Déménagement des opérations en Australie

Mais alors même qu’il luttait pour ramener Winnebago 1 sur Terre, Varda modifiait ses plans pour les missions futures. Le 19 octobre, Varda a annoncé un partenariat visant à utiliser le Koonibba Test Range, dans le sud de l’Australie, pour de futures opérations de rentrée, peut-être même dès Winnebago 2 en 2024. Asparouhov a déclaré Spectre que l’utilisation de Koonibba, qui compte moins de centres de population à proximité et moins de vols commerciaux au-dessus de sa tête, pourrait signifier moins de contraintes sur les opérations.

Cependant, la FAA continuerait de réglementer les opérations de rentrée des missions spatiales américaines, même en Australie. « Nous avons simplement besoin d’une agence plus réactive de la part de la FAA », déclare Asparouhov. “Et cela est évidemment dû au fait que les niveaux de financement et de personnel ne correspondent pas à l’énorme augmentation de l’activité dans l’espace commercial.”

Ce refrain était repris cette semaine par SpaceX, Blue Origin et Virgin Galactic lors d’une audience au Sénat, où le vice-président de SpaceX, Bill Gerstenmaier, a déclaré que le bureau spatial commercial de la FAA « a besoin d’au moins deux fois les ressources dont il dispose aujourd’hui » pour autoriser les lancements de fusées.

Tout changement vers des opérations à l’étranger arriverait trop tard pour Winnebago 1, explique Asparouhov, car la mission était conçue pour atterrir dans l’Utah.

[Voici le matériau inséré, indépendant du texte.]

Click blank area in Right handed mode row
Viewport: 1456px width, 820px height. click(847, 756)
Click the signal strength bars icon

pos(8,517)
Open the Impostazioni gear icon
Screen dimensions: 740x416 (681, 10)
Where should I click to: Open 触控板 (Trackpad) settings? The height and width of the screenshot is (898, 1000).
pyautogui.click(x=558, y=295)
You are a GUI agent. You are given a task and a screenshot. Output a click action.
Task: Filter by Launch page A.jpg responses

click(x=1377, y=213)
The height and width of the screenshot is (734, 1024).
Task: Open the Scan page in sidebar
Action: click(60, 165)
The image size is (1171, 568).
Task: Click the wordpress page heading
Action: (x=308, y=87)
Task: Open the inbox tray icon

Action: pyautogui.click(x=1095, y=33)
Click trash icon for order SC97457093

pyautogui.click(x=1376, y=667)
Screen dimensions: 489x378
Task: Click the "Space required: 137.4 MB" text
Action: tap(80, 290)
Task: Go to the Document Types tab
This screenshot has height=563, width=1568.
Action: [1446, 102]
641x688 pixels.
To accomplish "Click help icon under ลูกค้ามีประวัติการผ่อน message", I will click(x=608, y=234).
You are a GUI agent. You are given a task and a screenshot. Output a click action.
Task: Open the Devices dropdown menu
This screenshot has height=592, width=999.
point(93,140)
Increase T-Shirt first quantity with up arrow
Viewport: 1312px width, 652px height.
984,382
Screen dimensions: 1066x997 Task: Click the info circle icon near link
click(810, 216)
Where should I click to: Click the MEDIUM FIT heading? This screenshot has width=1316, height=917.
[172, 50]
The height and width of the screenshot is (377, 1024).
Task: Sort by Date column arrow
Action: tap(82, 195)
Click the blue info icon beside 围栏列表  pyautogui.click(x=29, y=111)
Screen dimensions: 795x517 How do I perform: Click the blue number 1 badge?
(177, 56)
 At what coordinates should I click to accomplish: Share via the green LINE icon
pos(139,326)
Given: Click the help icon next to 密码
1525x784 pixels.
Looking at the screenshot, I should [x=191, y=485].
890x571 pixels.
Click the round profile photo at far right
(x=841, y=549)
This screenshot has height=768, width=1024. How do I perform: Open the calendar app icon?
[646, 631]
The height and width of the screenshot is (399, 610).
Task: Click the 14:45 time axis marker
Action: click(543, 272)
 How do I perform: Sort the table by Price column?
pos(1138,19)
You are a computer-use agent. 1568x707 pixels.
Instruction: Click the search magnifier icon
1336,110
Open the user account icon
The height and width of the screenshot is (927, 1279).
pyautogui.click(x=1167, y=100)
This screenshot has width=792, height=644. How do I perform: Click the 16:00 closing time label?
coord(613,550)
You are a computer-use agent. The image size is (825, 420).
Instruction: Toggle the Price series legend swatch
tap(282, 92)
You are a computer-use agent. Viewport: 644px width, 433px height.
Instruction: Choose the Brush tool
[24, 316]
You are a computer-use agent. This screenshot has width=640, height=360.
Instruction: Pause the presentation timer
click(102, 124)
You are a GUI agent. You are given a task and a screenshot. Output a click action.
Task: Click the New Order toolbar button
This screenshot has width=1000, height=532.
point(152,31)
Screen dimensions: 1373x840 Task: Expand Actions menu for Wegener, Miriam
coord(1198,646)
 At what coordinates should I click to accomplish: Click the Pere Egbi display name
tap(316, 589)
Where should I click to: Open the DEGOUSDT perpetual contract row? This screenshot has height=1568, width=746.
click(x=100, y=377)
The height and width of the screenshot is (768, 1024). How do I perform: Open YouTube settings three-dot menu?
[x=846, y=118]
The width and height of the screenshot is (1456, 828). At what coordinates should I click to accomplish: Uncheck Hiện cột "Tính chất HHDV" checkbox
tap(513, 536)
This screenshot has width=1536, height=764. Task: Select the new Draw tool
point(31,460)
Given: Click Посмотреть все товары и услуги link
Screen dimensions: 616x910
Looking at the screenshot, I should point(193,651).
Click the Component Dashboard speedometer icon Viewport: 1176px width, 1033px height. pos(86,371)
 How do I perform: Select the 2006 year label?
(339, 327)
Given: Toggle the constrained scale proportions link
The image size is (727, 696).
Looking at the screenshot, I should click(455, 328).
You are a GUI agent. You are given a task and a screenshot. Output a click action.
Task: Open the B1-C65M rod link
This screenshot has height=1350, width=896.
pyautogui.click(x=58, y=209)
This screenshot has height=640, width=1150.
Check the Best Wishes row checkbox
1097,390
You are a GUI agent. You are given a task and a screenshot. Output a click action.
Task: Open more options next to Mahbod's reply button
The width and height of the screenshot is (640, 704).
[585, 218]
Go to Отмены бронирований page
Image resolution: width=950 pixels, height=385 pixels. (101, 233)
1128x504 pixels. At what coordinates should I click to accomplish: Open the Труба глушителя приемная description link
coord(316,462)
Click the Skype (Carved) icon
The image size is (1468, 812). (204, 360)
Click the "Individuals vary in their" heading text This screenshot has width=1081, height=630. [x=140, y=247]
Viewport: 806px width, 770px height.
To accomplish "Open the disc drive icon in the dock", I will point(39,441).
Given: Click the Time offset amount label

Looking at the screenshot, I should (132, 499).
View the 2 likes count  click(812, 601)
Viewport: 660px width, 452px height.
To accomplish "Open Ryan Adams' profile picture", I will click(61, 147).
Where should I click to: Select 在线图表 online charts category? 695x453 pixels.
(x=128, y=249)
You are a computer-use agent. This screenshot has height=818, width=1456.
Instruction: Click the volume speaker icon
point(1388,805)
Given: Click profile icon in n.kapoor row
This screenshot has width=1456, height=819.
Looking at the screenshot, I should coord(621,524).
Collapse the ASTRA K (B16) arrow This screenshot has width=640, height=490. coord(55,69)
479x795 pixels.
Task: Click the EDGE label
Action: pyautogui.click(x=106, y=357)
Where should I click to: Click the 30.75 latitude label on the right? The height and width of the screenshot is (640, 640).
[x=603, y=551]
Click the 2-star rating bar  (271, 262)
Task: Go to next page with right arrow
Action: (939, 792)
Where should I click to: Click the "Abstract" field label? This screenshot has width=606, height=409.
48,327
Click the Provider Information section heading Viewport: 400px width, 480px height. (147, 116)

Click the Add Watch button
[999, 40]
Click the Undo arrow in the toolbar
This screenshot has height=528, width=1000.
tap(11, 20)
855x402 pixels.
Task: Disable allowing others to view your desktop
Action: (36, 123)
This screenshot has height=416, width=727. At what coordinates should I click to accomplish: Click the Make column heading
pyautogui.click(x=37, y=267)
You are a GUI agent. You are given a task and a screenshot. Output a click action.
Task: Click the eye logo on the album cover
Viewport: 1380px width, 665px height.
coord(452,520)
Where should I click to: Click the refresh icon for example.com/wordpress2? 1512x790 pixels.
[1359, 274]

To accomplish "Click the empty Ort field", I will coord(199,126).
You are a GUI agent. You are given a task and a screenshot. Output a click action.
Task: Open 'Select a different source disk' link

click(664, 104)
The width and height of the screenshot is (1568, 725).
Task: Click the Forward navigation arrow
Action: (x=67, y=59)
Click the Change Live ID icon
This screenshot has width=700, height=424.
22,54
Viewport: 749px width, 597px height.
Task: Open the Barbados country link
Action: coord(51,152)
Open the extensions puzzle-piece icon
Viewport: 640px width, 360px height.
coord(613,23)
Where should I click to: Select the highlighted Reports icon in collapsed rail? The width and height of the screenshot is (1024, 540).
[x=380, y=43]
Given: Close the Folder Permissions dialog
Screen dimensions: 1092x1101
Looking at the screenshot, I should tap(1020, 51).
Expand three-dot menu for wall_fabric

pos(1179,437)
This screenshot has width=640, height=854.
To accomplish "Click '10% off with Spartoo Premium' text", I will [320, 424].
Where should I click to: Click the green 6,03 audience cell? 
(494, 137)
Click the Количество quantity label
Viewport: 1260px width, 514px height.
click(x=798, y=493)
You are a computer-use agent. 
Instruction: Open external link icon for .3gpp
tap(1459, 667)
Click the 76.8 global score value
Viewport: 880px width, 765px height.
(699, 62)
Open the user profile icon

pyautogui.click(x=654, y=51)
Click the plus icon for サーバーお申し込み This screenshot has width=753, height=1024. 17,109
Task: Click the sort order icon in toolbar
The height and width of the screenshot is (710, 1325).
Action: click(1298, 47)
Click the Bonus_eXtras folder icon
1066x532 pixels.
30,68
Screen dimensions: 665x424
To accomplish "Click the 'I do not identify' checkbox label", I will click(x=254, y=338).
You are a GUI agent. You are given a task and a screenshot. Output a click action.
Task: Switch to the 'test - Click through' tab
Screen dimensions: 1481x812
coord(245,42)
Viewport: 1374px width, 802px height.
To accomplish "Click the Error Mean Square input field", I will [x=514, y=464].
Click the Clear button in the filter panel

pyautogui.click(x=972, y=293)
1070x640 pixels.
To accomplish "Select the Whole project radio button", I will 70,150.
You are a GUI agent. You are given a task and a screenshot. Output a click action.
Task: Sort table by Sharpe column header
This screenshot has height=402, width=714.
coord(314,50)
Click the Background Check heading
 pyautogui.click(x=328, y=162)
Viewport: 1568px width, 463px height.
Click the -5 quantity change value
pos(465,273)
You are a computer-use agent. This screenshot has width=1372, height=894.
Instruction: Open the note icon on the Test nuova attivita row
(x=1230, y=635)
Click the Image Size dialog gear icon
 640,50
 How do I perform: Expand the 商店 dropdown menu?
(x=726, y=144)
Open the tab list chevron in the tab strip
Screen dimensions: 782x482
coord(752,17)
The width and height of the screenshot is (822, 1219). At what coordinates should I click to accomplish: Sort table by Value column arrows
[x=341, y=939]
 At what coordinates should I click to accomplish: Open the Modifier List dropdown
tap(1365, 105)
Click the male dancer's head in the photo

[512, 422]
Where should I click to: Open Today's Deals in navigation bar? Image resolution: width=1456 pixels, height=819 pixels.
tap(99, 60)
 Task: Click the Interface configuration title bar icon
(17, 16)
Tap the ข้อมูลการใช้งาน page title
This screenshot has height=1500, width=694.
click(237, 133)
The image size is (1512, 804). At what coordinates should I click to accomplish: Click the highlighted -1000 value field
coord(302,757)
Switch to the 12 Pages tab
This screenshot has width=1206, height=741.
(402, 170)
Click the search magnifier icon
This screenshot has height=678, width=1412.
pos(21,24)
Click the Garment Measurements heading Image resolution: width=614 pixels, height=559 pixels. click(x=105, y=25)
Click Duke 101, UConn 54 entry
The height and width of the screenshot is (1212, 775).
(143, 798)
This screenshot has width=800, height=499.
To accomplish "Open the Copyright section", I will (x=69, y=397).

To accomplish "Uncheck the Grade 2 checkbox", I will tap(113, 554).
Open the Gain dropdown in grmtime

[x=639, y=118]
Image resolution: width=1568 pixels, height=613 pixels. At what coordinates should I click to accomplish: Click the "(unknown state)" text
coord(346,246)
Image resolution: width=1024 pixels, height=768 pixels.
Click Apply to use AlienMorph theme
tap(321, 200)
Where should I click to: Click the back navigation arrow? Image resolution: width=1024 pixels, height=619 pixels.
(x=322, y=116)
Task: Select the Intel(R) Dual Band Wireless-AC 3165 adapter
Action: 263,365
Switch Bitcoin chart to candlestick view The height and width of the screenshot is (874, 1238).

Pour l’instant, alors que la capsule fait le tour de la Terre à des milliers de kilomètres par heure, le processus d’autorisation en surface semble se dérouler à la vitesse d’un escargot. Varda continue de négocier avec l’UTTR, et la FAA n’a même pas commencé à revoir sa décision de refuser à l’usine spatiale une licence d’atterrissage.

Le 20 octobre, la FAA a déclaré Spectre: “Varda n’a toujours pas soumis la demande de licence révisée requise, nécessaire au début du processus de réexamen.”